● **What you will do**
Would you count the lines below that contain the string "computer" and reply with that number only?
BEGIN
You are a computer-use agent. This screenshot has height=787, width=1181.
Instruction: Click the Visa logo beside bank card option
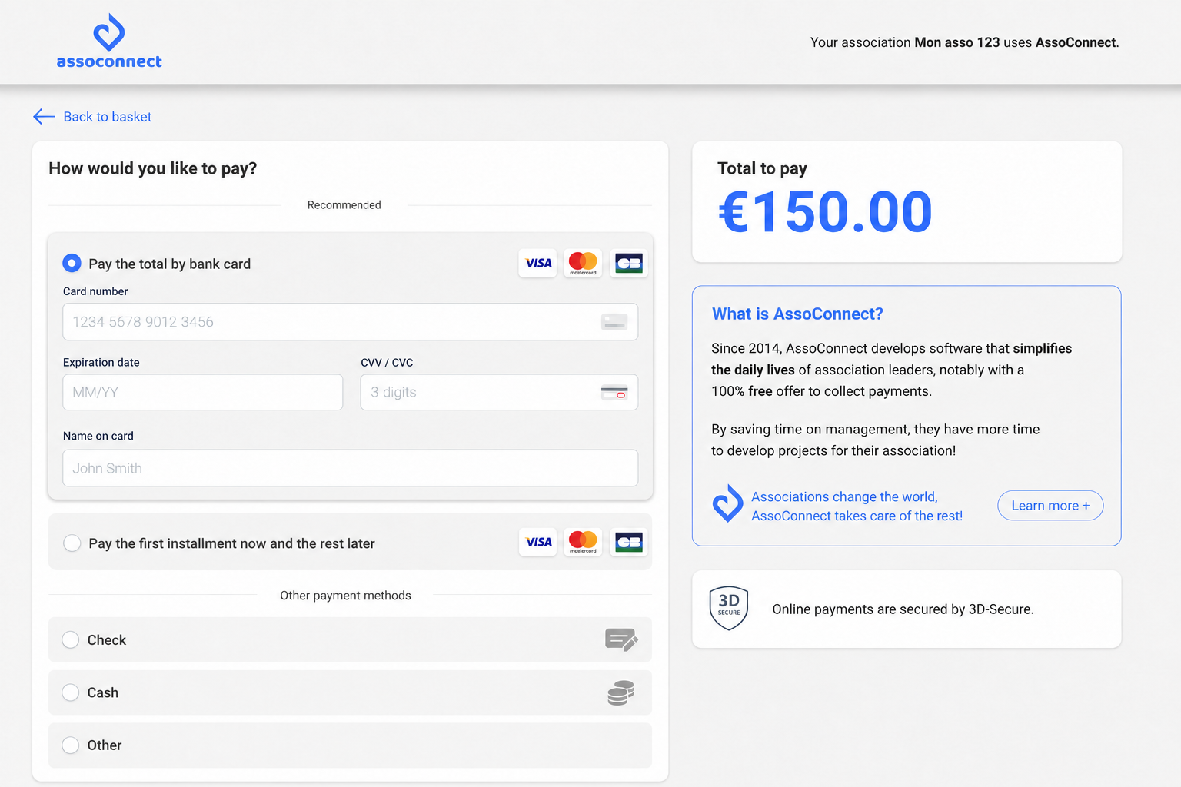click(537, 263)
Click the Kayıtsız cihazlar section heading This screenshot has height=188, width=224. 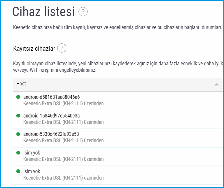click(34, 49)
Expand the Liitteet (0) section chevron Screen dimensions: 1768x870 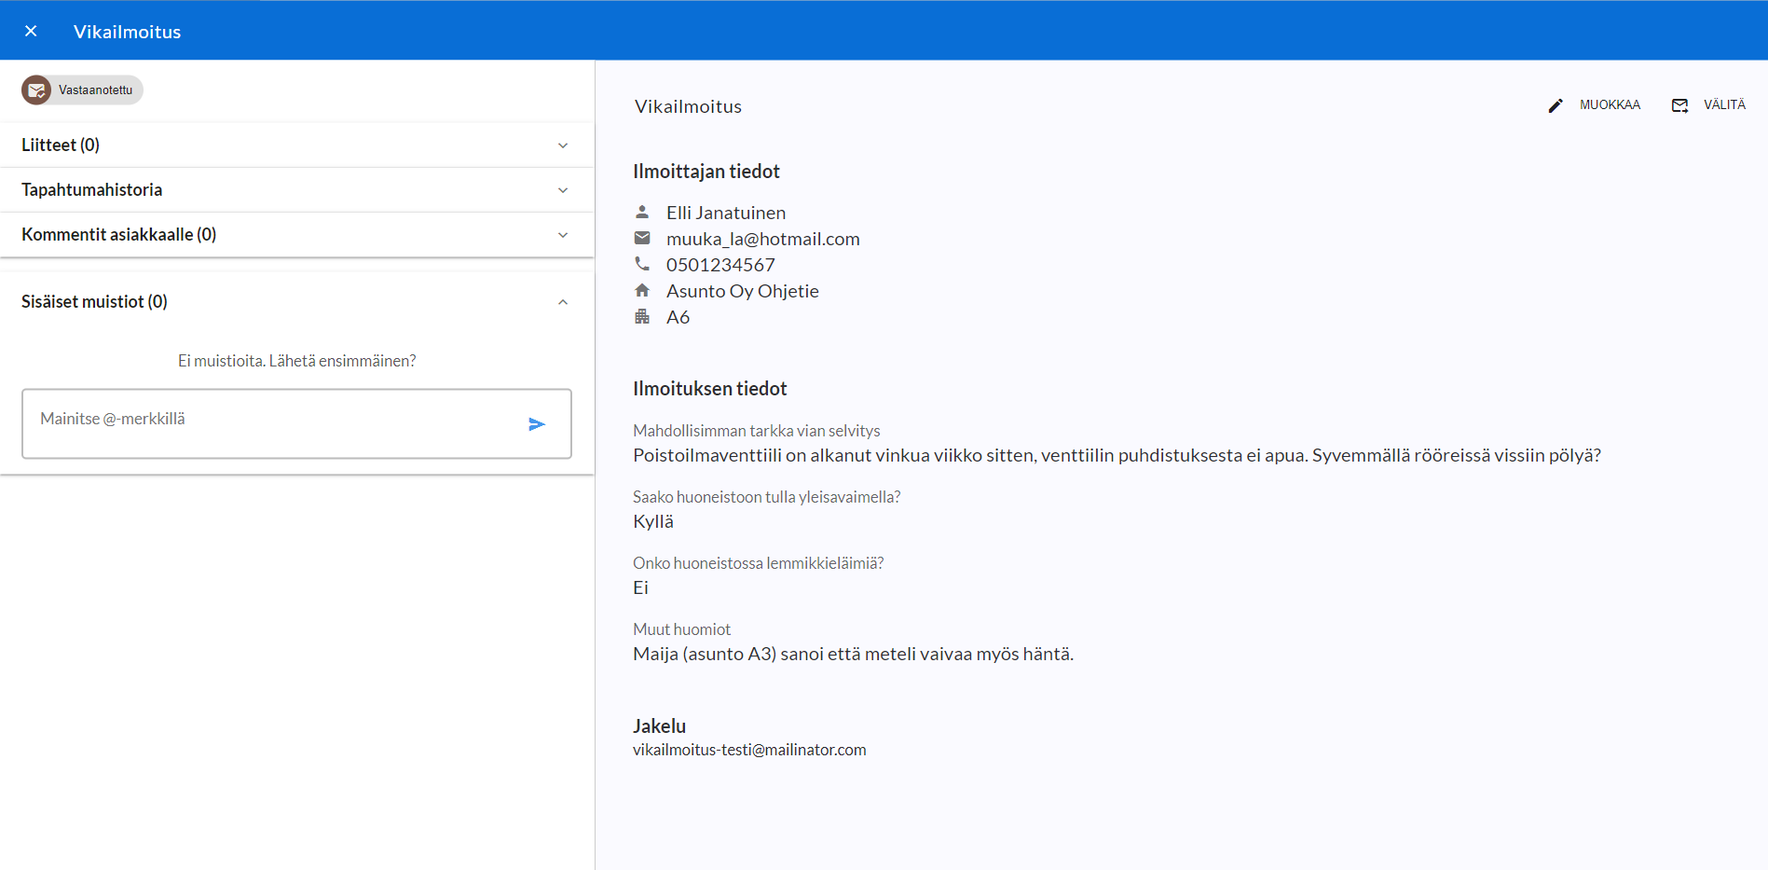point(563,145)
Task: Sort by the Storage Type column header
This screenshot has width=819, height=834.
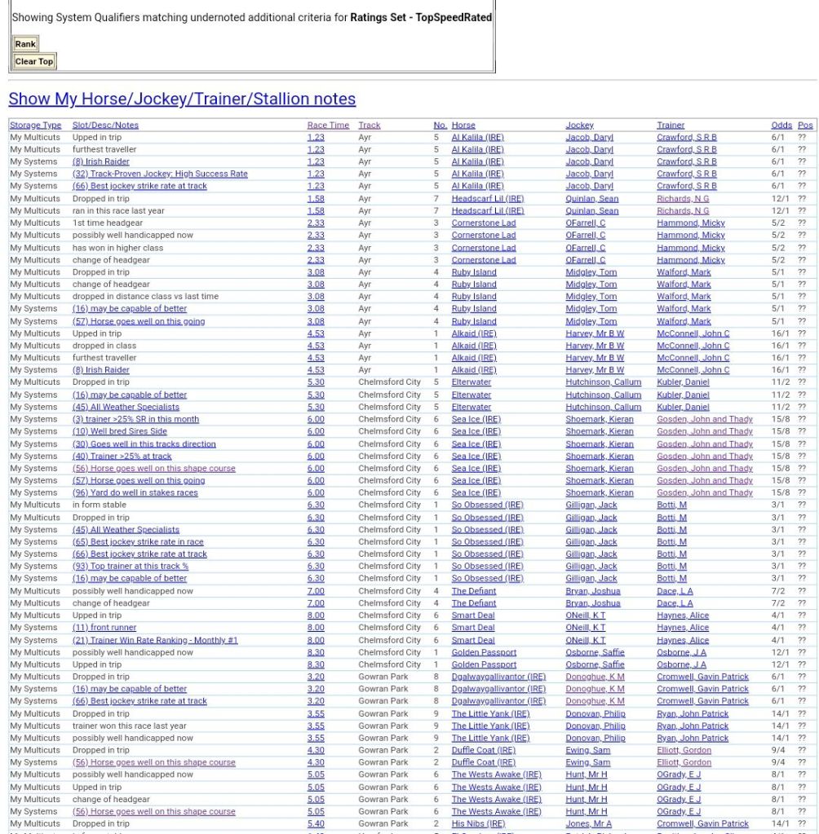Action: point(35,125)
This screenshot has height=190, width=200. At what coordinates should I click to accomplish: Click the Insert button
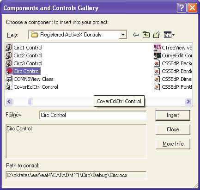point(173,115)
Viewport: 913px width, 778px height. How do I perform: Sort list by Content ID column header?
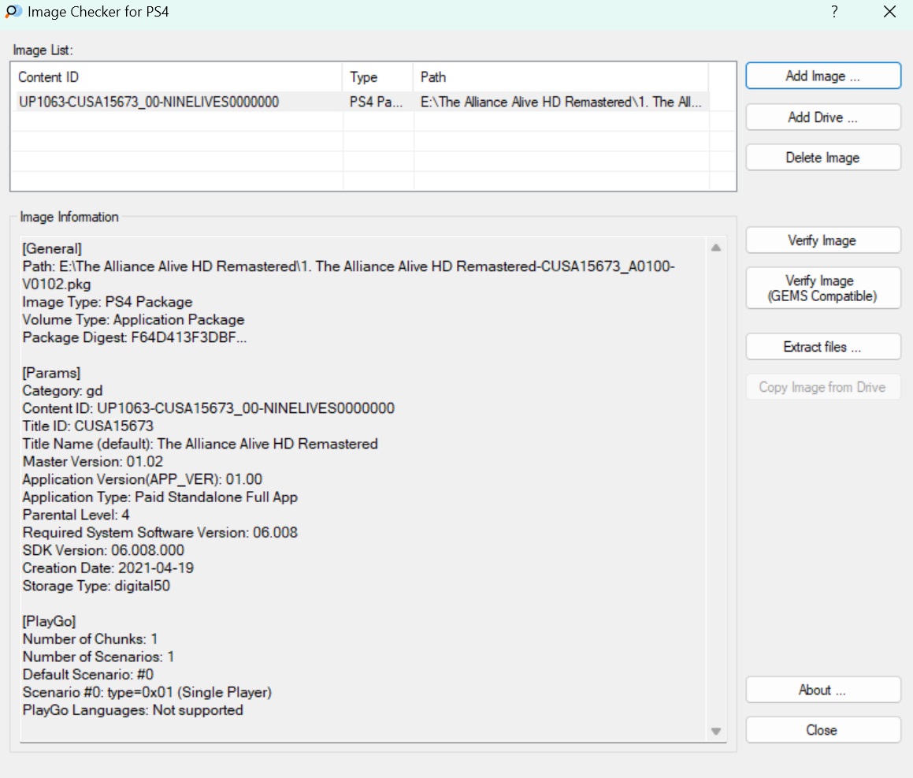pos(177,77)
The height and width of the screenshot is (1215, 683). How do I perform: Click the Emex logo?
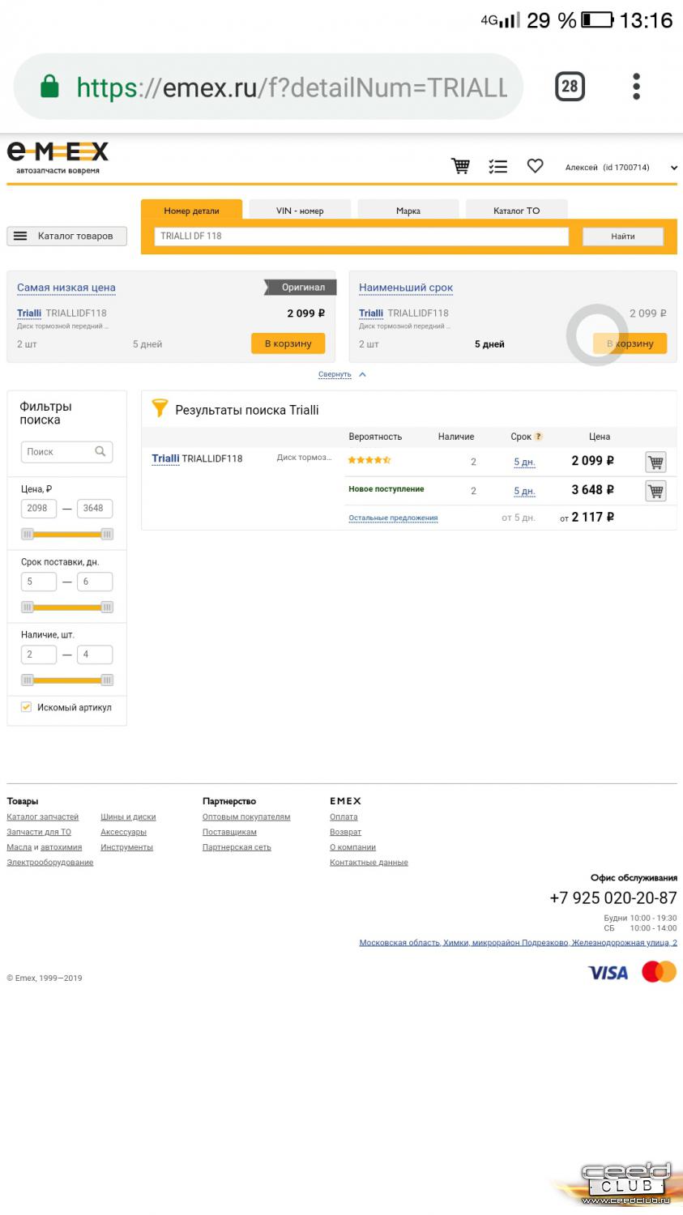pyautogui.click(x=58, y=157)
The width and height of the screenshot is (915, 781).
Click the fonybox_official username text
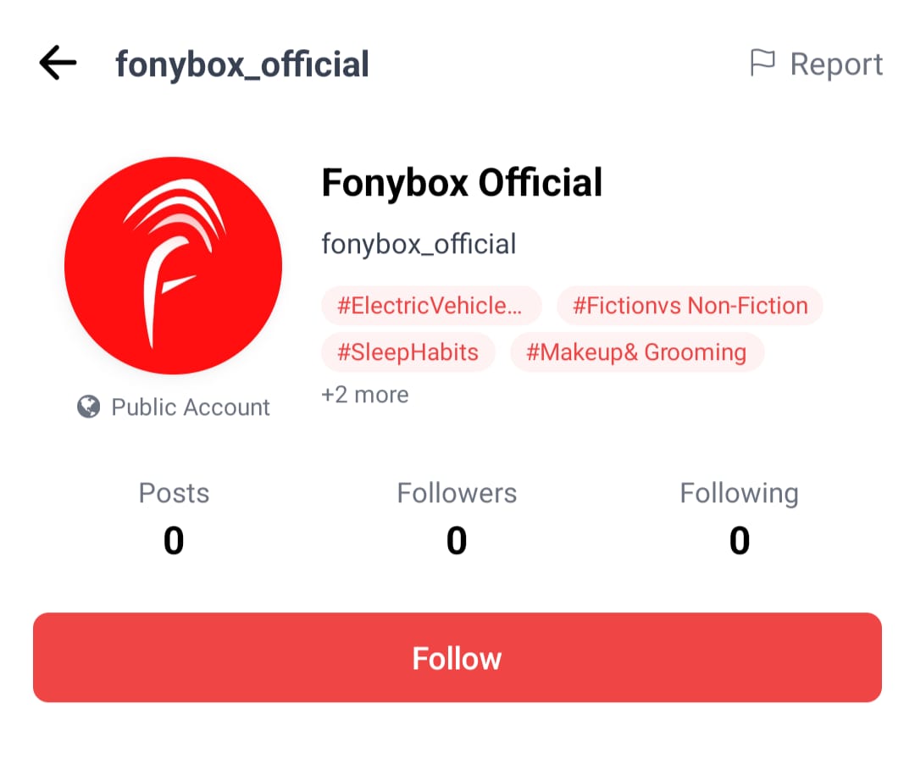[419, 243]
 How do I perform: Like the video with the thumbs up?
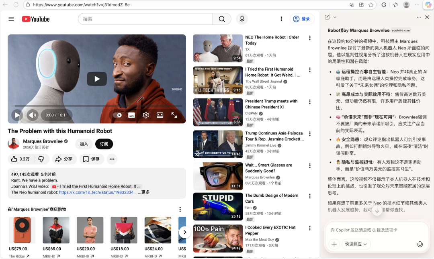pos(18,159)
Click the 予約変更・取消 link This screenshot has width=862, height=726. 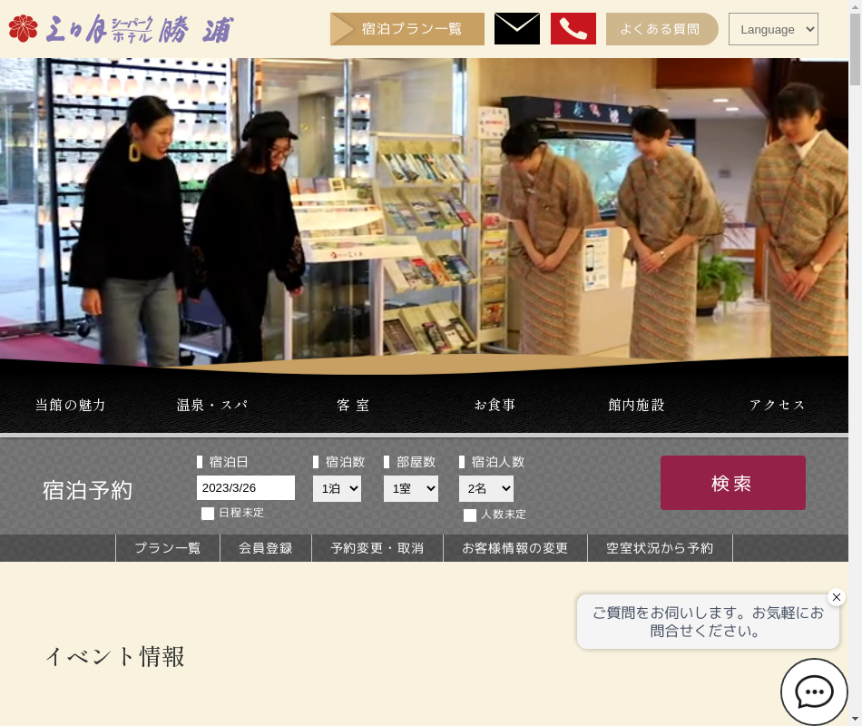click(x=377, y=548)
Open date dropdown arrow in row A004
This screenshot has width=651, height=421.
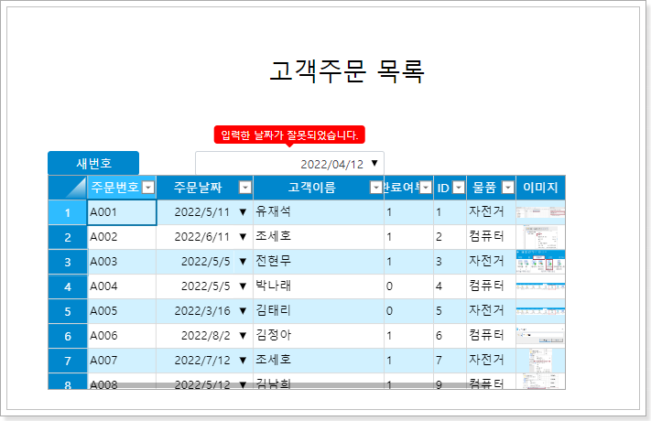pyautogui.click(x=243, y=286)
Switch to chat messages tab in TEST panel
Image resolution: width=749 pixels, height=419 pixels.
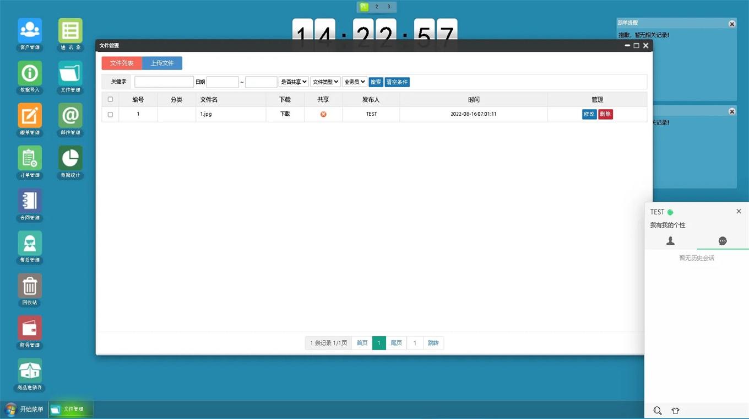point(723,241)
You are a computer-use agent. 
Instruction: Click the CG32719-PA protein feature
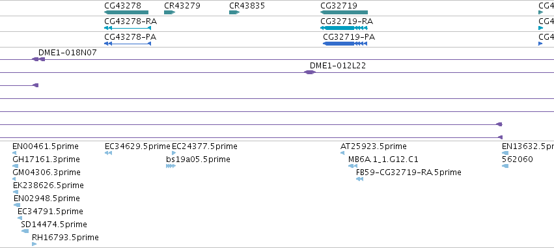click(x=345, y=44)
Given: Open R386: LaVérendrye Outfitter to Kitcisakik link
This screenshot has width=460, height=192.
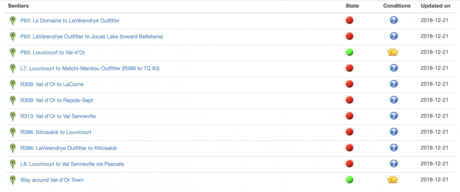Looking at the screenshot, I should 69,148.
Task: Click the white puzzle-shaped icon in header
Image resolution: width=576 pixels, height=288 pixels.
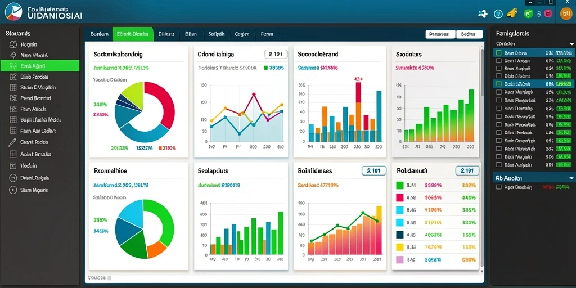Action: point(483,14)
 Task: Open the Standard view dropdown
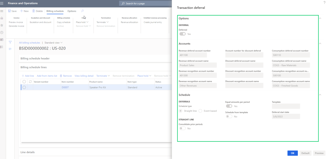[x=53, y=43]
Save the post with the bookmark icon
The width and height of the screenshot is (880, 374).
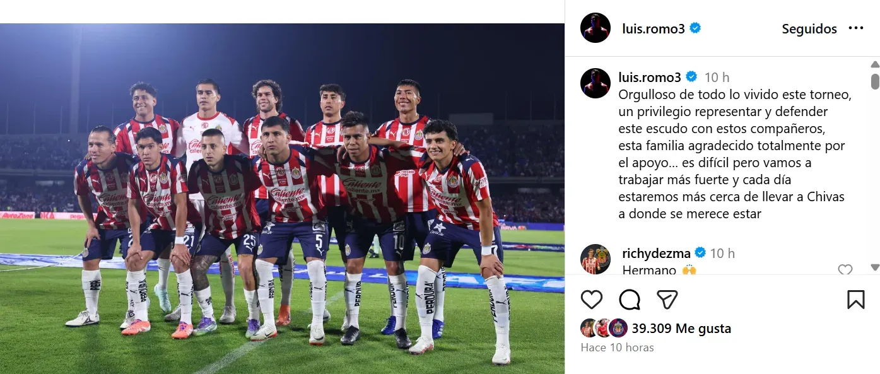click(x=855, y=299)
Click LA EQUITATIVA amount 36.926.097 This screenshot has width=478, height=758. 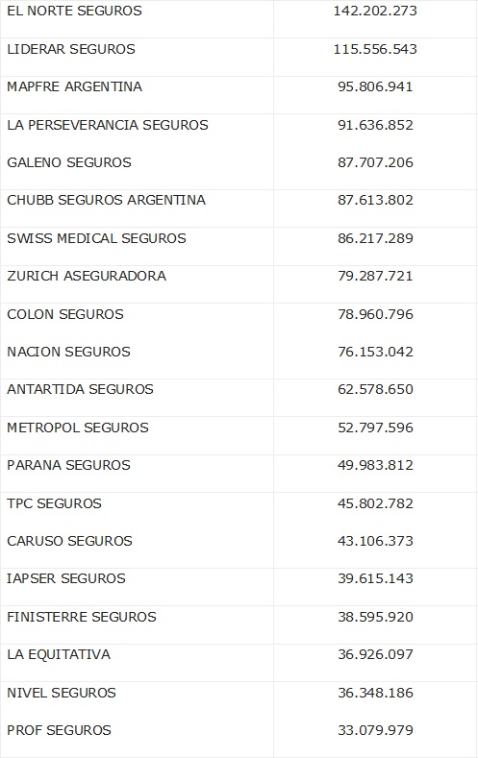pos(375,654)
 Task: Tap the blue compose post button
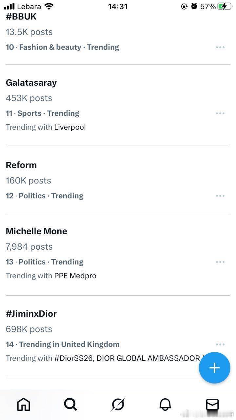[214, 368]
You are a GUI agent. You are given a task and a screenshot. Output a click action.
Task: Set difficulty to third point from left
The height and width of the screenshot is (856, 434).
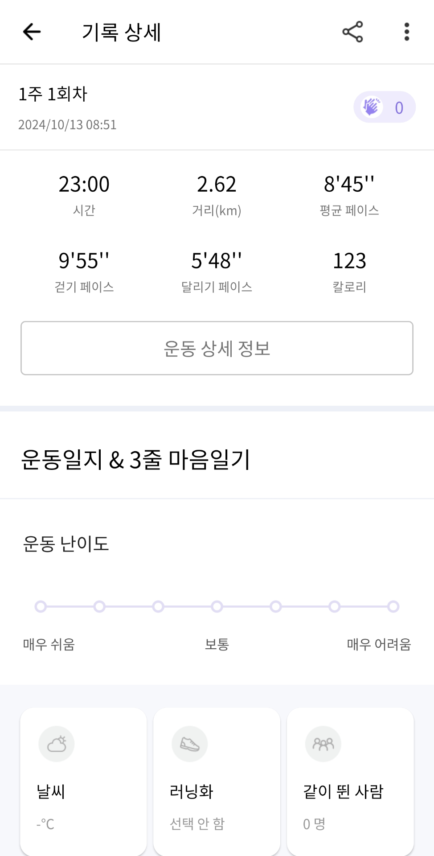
END
● **Answer box**
2